Jérôme Safar l’as­sure, « l’en­ga­ge­ment public [ne le] quit­tera sans doute jamais ». Pour autant, concède-t-il, « aucun d’entre nous n’est irrem­pla­çable. Nous tous sommes indis­pen­sables au fonc­tion­ne­ment de la cité ». Avant de conclure. « Je trouve que c’est une belle pen­sée de pou­voir se dire que nous fai­sons par­tie de ces hommes et femmes pour les­quels l’en­ga­ge­ment est un accom­plis­se­ment. »

 

Jérôme Safar et Marie-Josée Salat. © Joël Kermabon - Place Gre'net

Jérôme Safar et Marie-José Salat. © Joël Kermabon – Place Gre’net

A suivi l’in­ter­ven­tion (enrouée) de Matthieu Chamussy, qui esti­mait avec humour « avoir contracté un droit de réponse ». Une inter­ven­tion tou­chante rap­pe­lant des moments par­ta­gés avec l’élu lors de voyages en Israël et à Auschwitz, mais aussi leur atta­che­ment com­mun à La République et à l’Europe, deux enjeux du débat public.
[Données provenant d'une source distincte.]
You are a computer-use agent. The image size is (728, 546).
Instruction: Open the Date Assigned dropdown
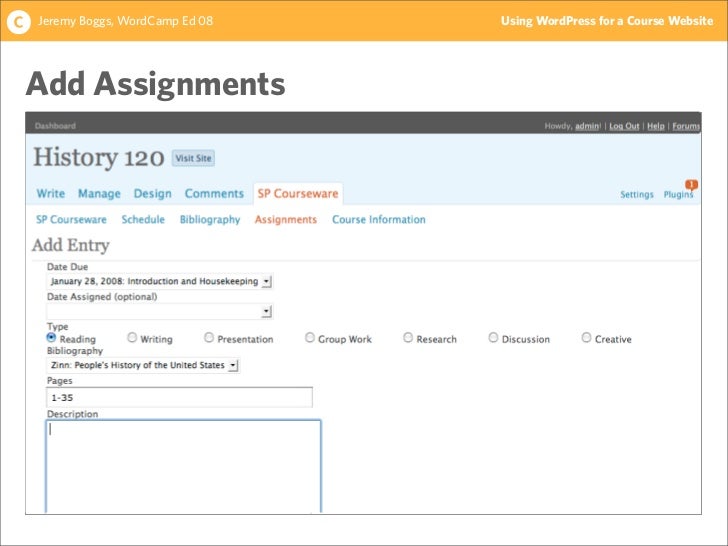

Une inter­ven­tion qu’il a ache­vée en lui sou­hai­tant beau­coup de bonheur.

 

Quant à Éric Piolle, il a salué « la cohé­rence et la sin­cé­rité à la fois du mili­tant et de l’homme poli­tique » ren­con­tré pour la pre­mière fois en 2010 dans le cabi­net de Jean-Jack Queyranne.

 

« Vous avez œuvré à Grenoble pour que la Ville reste fidèle à ses valeurs essen­tielles que nous por­tons à notre tour », a estimé le maire de Grenoble. Pour lui, c’est une page de l’his­toire poli­tique de la Ville qui se tourne. « Peut-être que nous nous recroi­se­rons. En tout cas, merci au nom de l’ins­ti­tu­tion pour ces dix-huit années d’en­ga­ge­ment au sein de ce conseil muni­ci­pal », a conclu le maire.